There are an estimated 23 million obese or overweight children in the United States and this number continues to rise each year. According to the Centers for Disease Control (CDC) the prevalence of childhood obesity has more than tripled since 1980, and the resulting chronic health challenges that come along with obesity are also increasing – type 2 diabetes, several types of cancers, heart disease, stroke, and more. Internationally we see much of the same, with the World Health Organization noting that nearly 43 million children under the age of five were overweight in 2010.
In order for future generations grow into a healthy and prosperous population it is imperative that something be done to address the high rate of childhood obesity.

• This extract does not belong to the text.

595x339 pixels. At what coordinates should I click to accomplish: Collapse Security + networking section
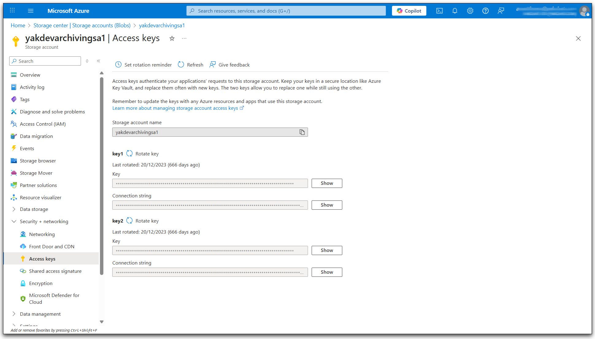tap(14, 222)
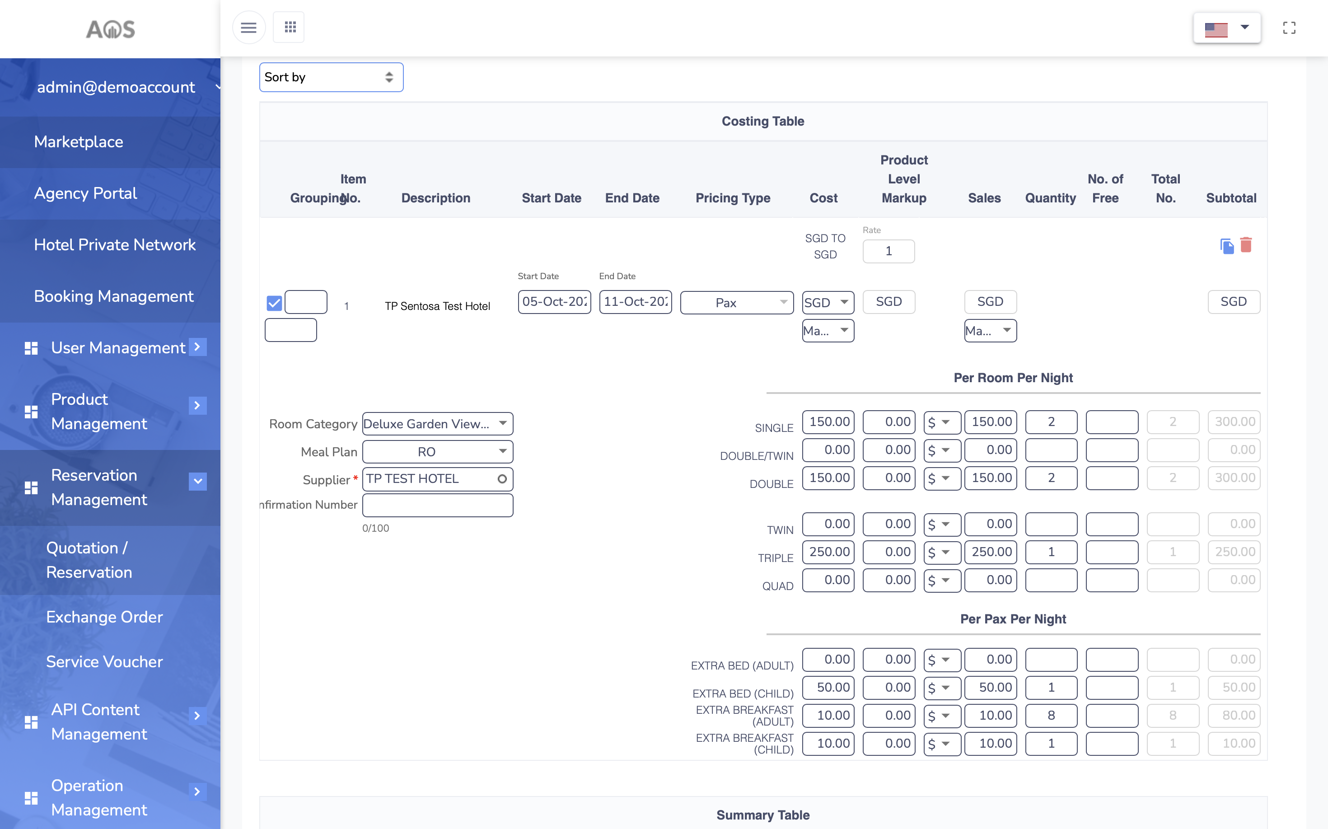Screen dimensions: 1328x829
Task: Open the Sort by dropdown
Action: tap(331, 77)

This September marks the second annual National Childhood Obesity Awareness Month. As America’s youth start another school year and embark on new challenges in the classroom, there couldn’t be a better time to take advantage of opportunities to change behaviors and environments and to encourage America’s children to value their health and wellness and to embrace physical activity. Behavioral and environmental changes are the most effective ways to reverse this debilitating trend and prevent obesity and its costly consequences.
Over the summer the Institute of Medicine (IOM) released Early Childhood Obesity Prevention Policies which sets for recommendations for ways in which all of the influencers in our children’s lives and futures – caregivers, healthcare professionals and policy makers – can affect positive health and wellness in sustainable ways.
Even small steps can make a big difference, especially when it comes to the dietary choices that adults are making for themselves and their children. A recent CDC study on the consumption of sugar drinks found that approximately one half of the American population consumes one or more sugary beverages a day. Guiding well-balanced food and beverage choices for children and providing them with healthy options is an important step in preventing childhood obesity and all of the chronic diseases that it can cause.
The Partnership to Fight Chronic Disease encourages you to make at least once positive change in your life this September that will make a difference in the fight against childhood obesity.